◆ **Article**:
+ + +

Summary of Facts and Submissions

I. Mention of the grant of European patent No 0 679 509 in respect of European patent application No 95111937.9 in the name of TORAY INDUSTRIES, INC., which had been filed on 28 July 1995 as a divisional application to the earlier application 89110301.2/0 347 646 in accordance with Article 76 EPC and was thus considered to be entitled to the filing date of 7 June 1989, was announced on 2 February 2000 (Bulletin 2000/05). The patent, entitled "Biaxially oriented laminated film", was granted with four claims. The sole independent product Claim 1 reads as follows:

"1. A biaxially oriented laminated film comprising:

a first layer containing a first thermoplastic resin as a major constituent; and

a second layer containing a second thermoplastic resin as a major constituent, which is formed on at least one surface of the first layer, the second layer containing inert particles with an average diameter of 0.1 to 10 times the thickness of the second layer, the content of the inert particles in the second layer being at least 0.4 but less than 0.5% by weight, the thickness of the second layer being 0.005 - 3 µm and wherein the second thermoplastic resin is a crystalline polyester and the crystallization index of attenuated total reflection Raman of the surface of the second thermoplastic resin is not more than 20 cm**(-1)."

Claims 2 to 4 were directly dependent on Claim 1.

II. Opposition was filed against the patent by Mitsubishi Polyester Film GmbH on 2 November 2000. The Opponent requested the revocation of the patent in its full scope, relying on Article 100(a) (lack of novelty and lack of inventive step) and 100(c) EPC 1973 (extension of the subject-matter of the European patent beyond the content of the application as filed: Article 123(2) EPC 1973).

A first oral proceedings were held on 1 April 2003 during which the Opposition Division on its own motion raised a further ground of opposition under Article 100(c) EPC 1973, namely that the subject-matter of the European patent, which was granted on a divisional application, extended beyond the content of the earlier application as filed (Article 76(1) EPC 1973).

III. By its decision orally announced at a second oral proceedings held on 17 December 2004 and issued in writing on 20 January 2005 the Opposition Division revoked the patent.

The Opposition Division held in the appealed decision that granted Claim 1 of the patent in suit did not fulfil the requirements of Article 76(1) EPC 1973.

According to the Opposition Division the claimed feature "the content of the inert particles in the second layer being at least 0.4 but less than 0.5 % by weight" did not find support in the earlier (parent) application as filed, which, in contrast, disclosed that that content was 0.5 to 50 % by weight".

With regard to the value of 0.4 % by weight, disclosed in relation to a comparative example (Comparative Example 3), the Opposition Division considered that a comparative example did not provide support for an amended range since it did not form part of the "whole disclosure of the alleged invention". Furthermore, it pointed out that the claimed "biaxially oriented film" was disclosed to satisfy the three criteria of: scratching resistance, dubbing resistance and friction coefficient. The Comparative Example 3 by satisfying only one of those criteria did not relate to the disclosure of the claimed invention.

IV. On 17 March 2005 the Patent Proprietor (Appellant) lodged an appeal against the decision of the Opposition Division and paid the appeal fee on the same day.

+ + +

◆ **Dataset extract**:
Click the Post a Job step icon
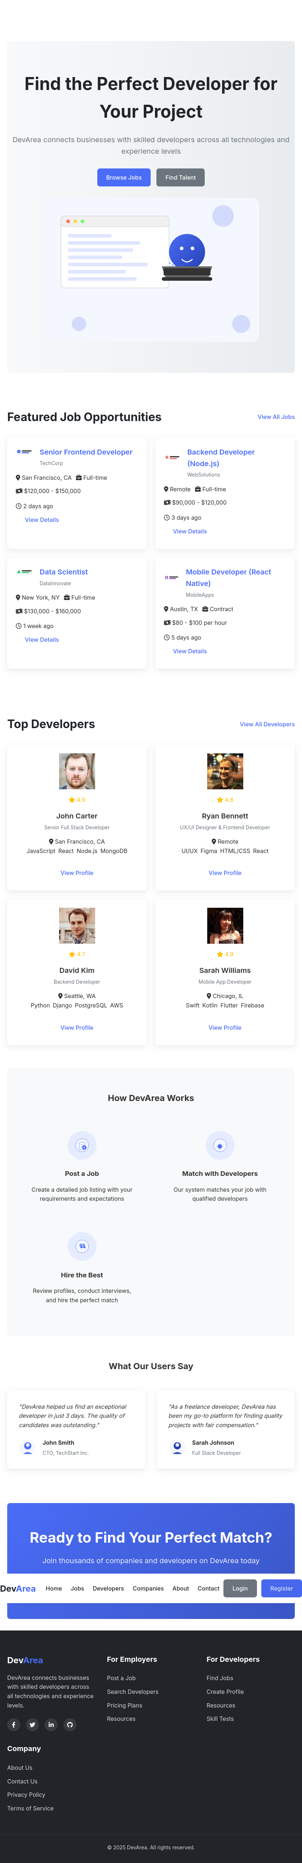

+ + +

◆ **Exercises**:
(1) Answer these from the patent decision, one line each:
(a) Which company filed the opposition, and on what date?
(b) On what date was the Opposition Division's revocation decision issued in writing?
(c) With how many claims was the patent granted?
(2) Please change "on its own motion" to "of its own accord" in the passage of the patent decision that begins at the words "A first oral" and ends after "76(1) EPC 1973).", and give that passage again.

◆ **Outputs by task**:
(1)
(a) Mitsubishi Polyester Film GmbH, on 2 November 2000
(b) 20 January 2005
(c) Four

(2)
A first oral proceedings were held on 1 April 2003 during which the Opposition Division of its own accord raised a further ground of opposition under Article 100(c) EPC 1973, namely that the subject-matter of the European patent, which was granted on a divisional application, extended beyond the content of the earlier application as filed (Article 76(1) EPC 1973).